Prima di tutto il fatto che consente di attaccare un numero di utenti estremamente elevato. Office, infatti, è uno dei pacchetti di software per la produttività più diffusi al mondo, un elemento che rende anche poco sospetto l’invio di allegati nei formati collegati a Office.
In secondo luogo, CVE-2012-0158 è una falla particolarmente “appetitosa” per i cyber-criminali. La vulnerabilità, infatti, permette di avviare una “arbitrary code execution”, cioè l’installazione diretta di un malware.
Infine, le modalità di attacco utilizzate da CVE-2012-0158 consentono di aggirare più facilmente di altri i controlli dei sistemi antivirus. La ragione? La vulnerabilità nel corso degli anni è stata combinata con altre per renderla ancora più insidiosa.
Gli esempi portati dagli analisti di Sophos sono illuminanti e comprendono, per esempio, un altro bug (sigh) che consentiva di nascondere l’exploit all’interno di un file Office protetto da crittografia.
Normalmente, infatti, per aprire un file crittografato attraverso il Microsoft Base Cryptographic Provider v 1.0 è necessaria una password. I ragazzi di Redmond, però, hanno pensato bene di prevedere una password di default (VelvetSweatshop) che il programma prova a utilizzare ogni volta che si trova davanti a un file crittografato con questo metodo.
Codice offuscato da crittografia, ma con una password predefinita che il programma prova automaticamente.
Risultato: l’antivirus non può controllare il codice, ma se è protetto con la password di defautl questo viene eseguito senza alcun bisogno di una conferma da parte dell’utente. Geniale.
Quando gli esperti di sicurezza sono riusciti ad adottare tecniche di rilevazione in grado di individuare il codice maligno all’interno dei file crittografati, i cyber-criminali hanno cominciato a utilizzare nuove strategie, sfruttando le potenzialità del formato Rich Text Format (RTF) per offuscare il codice dell’exploit.
Stando a quanto riportato dagli analisti di Sophos, i pirati informatici negli ultimi anni hanno usato migliaia di varianti diverse per sfruttare CVE-2012-0158 offuscando il codice attraverso stratagemmi sempre più sofisticati.
Ma com’è possibile che una vulnerabilità così conosciuta e sfruttata dai pirati informatici sia ancora efficace?
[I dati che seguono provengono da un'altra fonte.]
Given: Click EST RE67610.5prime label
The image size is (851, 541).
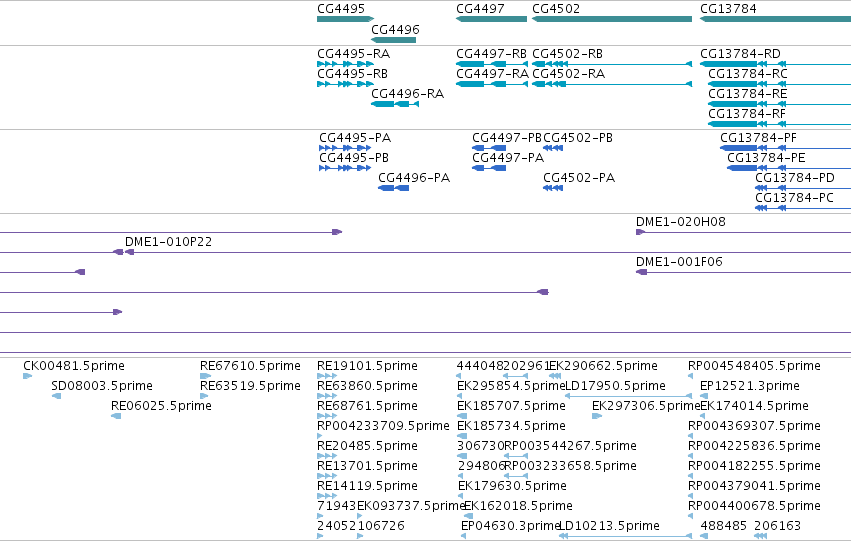Looking at the screenshot, I should click(250, 366).
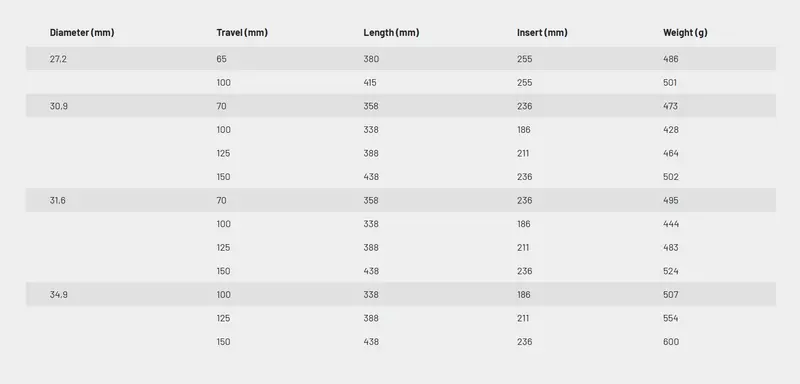
Task: Click the Weight (g) column header
Action: [x=685, y=33]
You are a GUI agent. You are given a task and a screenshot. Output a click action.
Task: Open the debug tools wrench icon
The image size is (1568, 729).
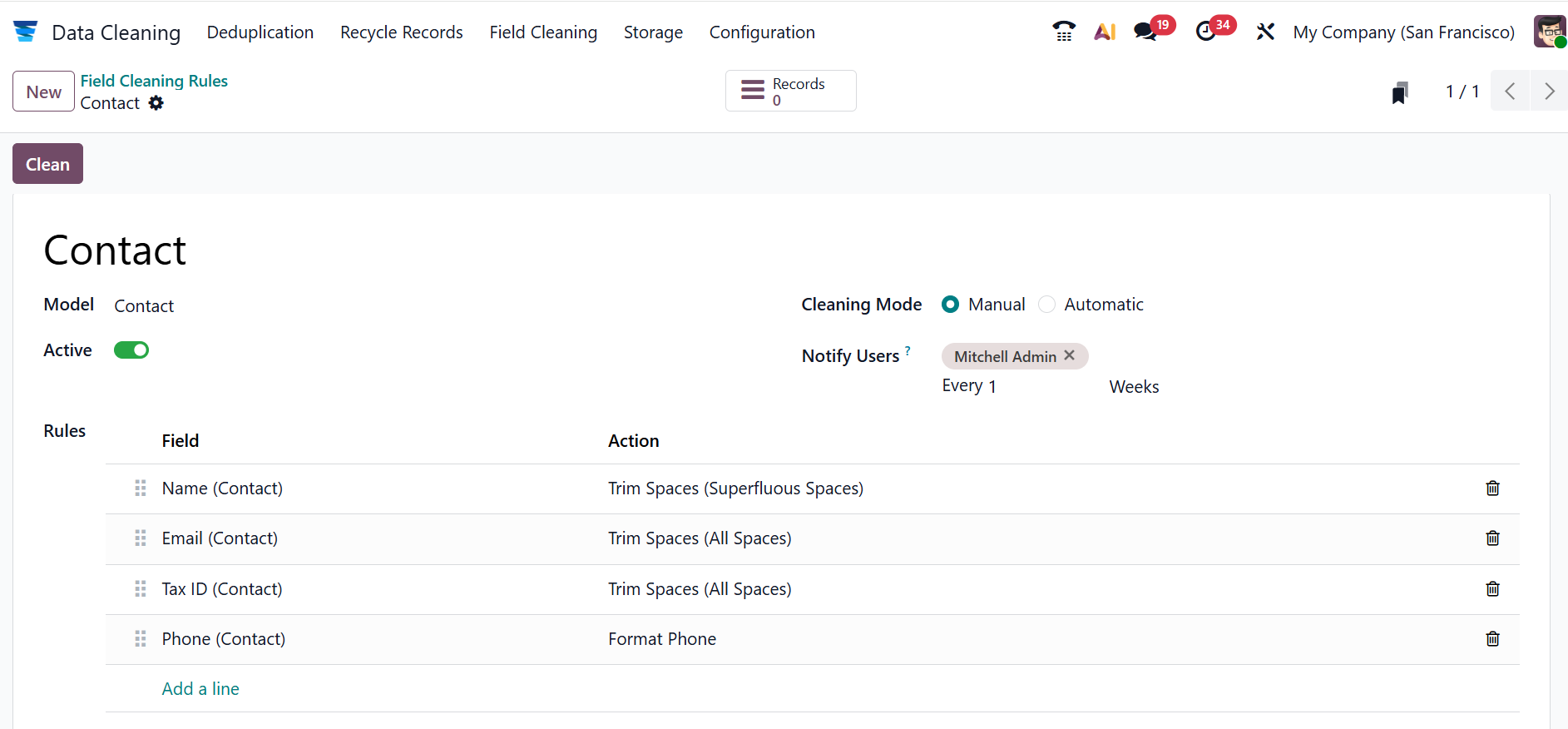1265,32
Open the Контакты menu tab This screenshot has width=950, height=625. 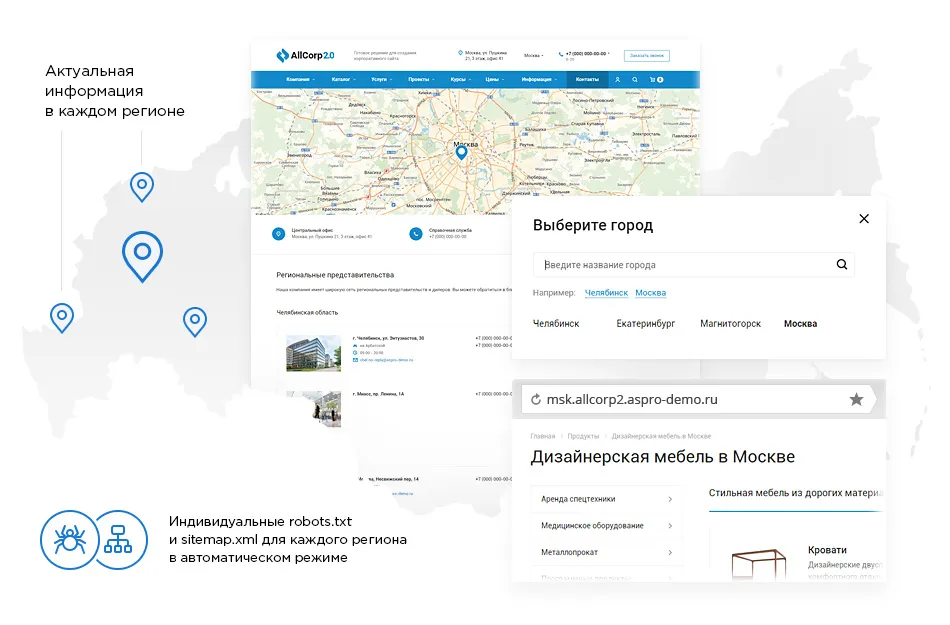[587, 79]
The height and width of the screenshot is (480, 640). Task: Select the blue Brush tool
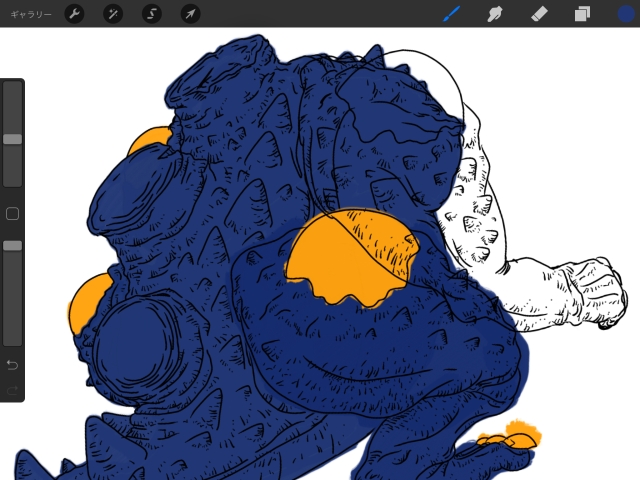click(451, 14)
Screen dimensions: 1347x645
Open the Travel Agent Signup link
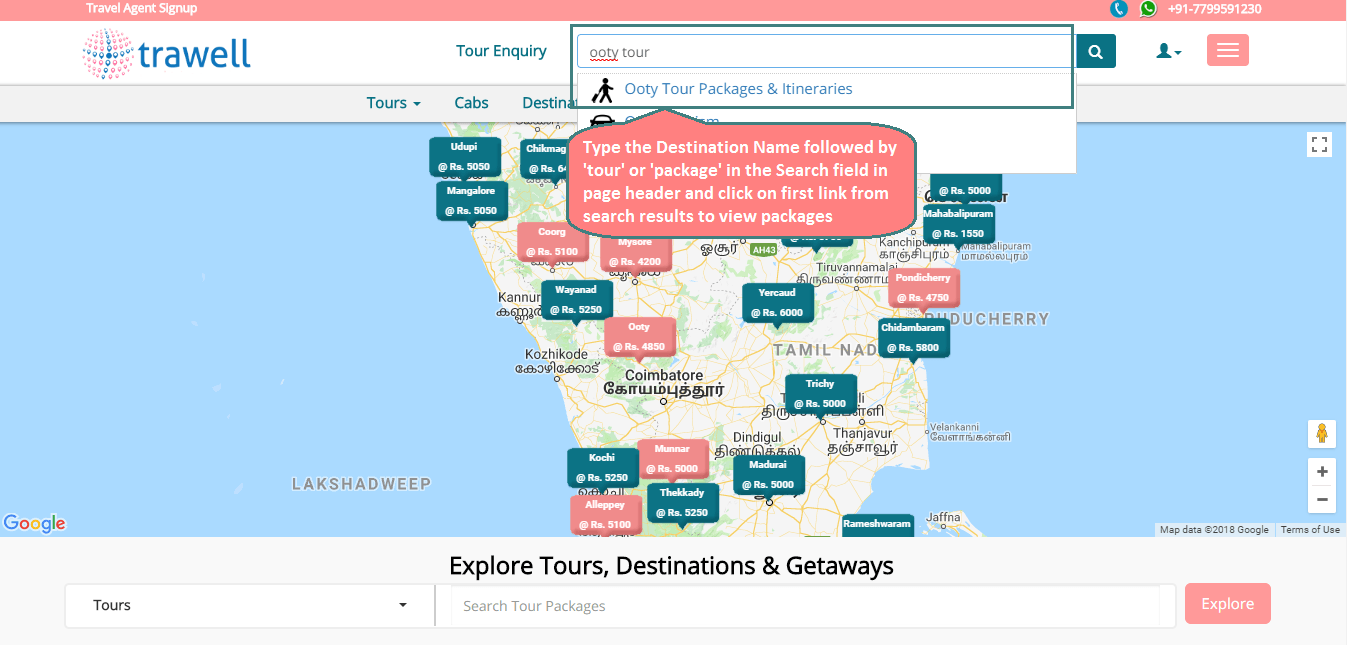coord(141,8)
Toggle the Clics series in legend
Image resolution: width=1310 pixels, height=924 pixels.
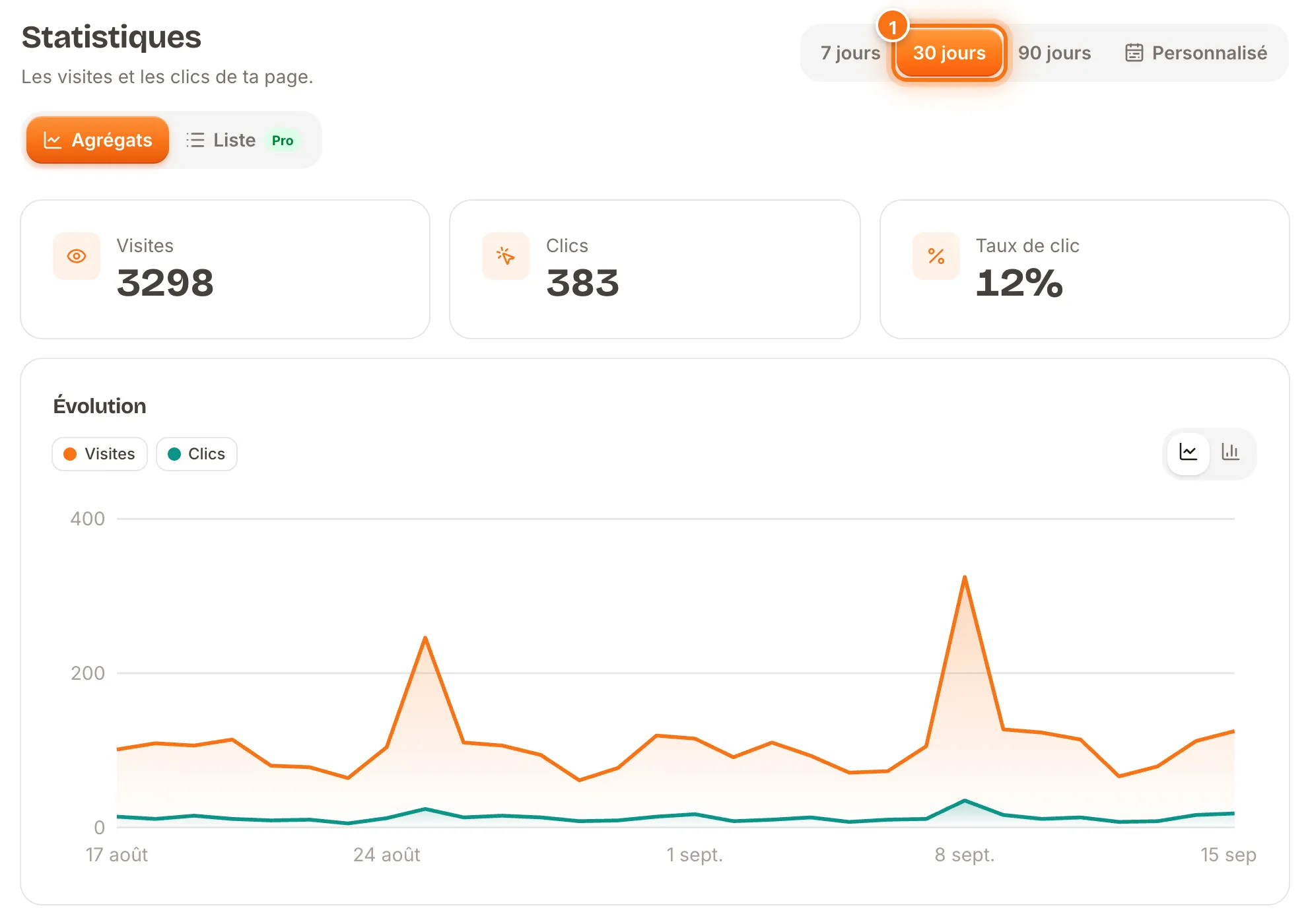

Oltre alla straordinaria versatilità di questa vulnerabilità, che ne rende difficile l’individuazione, la colpa in definitiva è degli utenti, che sembrano mantenere una sorta di “allergia” nei confronti degli aggiornamenti.
I computer vulnerabili sono ancora molti (troppi) con una prevalenza in Est Europa e Asia.
Stando alle statistiche riportate da Sophos, infatti, i computer ancora vulnerabili a CVE-2012-0158 sarebbero molti. Nel dettaglio, in Europa occidentale e USA sarebbero ancora vulnerabili circa il 15% dei computer in circolazione. Ma Asia ed Est Europa fanno molto peggio, con oltre il 50% delle macchine esposte agli attacchi. La media, su scala globale, è di un 35% di computer vulnerabili.
Insomma: a 4 anni dalla sua scoperta CVE-2012-0158 è quanto di più si possa avvicinare all’exploit ideale per un attacco informatico.